= EXTRACTED TEXT =
# Printing problems with Lexmark X9350



## Poledra73 (Aug 3, 2008)

This printer has been unreliable printing and scanning since I bought it. Originally I thought it was a wi-fi or network setup issue but I have also tried USB and Ethernet cable connection with the same result. Basically if I have had my PC on for some time or turn the printer on after my PC and want to print - it won't. 
I have to reboot the computer then go back to what I wanted to print in order to get it to start printing. Sometimes turning off the printer, pulling out the power cord at the back then plugging back in and turning back on works as well but not always - rebooting is pretty much fail-safe. 
It's like the interaction between the PC and the printer times out. I can understand this if it was a wi-fi connection but whats going on when it's hardwire connected?
I have checked out reviews and other forums where people have mentioned the same issue with unreliable printing using wi-fi but OK with USB or Ethernet connection but, as stated, I have same problem with wire connection.
Also when I had my laptop wi-fi connected to the printer it had the same issue with printing so can't be specific to my PC and it's setting.
I have XP SP2 OS on PC and laptop.
I have tried other suggestions of resetting Norton Internet Security Firewall to Allow for the printer and it is set to shared but again this doesn't appear to be a network issue as such but a printer issue.
Does anyone have this printer and could get it working reliably?
Any suggestions otherwise?
I'm getting really frustrated as it's majorly annoying having to reboot everytime I want to print.


----------



## microdave (Sep 11, 2008)

= PROBLEMS =
(1) From the Lexmark X9350 thread, copy the text between "Also when I" and "Any suggestions otherwise?", inclusive.
(2) In the Lexmark X9350 thread, which fix does the poster call pretty much fail-safe?

= DATA SHOWN =
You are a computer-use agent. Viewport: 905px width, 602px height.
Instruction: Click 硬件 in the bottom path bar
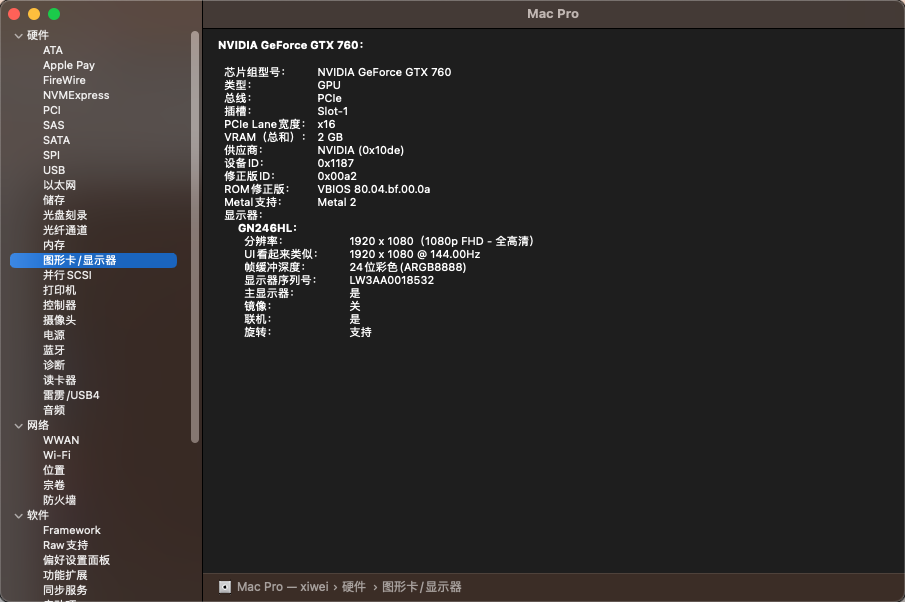tap(354, 587)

= SOLUTIONS TO THE EXERCISE =
(1)
Also when I had my laptop wi-fi connected to the printer it had the same issue with printing so can't be specific to my PC and it's setting.
I have XP SP2 OS on PC and laptop.
I have tried other suggestions of resetting Norton Internet Security Firewall to Allow for the printer and it is set to shared but again this doesn't appear to be a network issue as such but a printer issue.
Does anyone have this printer and could get it working reliably?
Any suggestions otherwise?

(2) Rebooting the computer.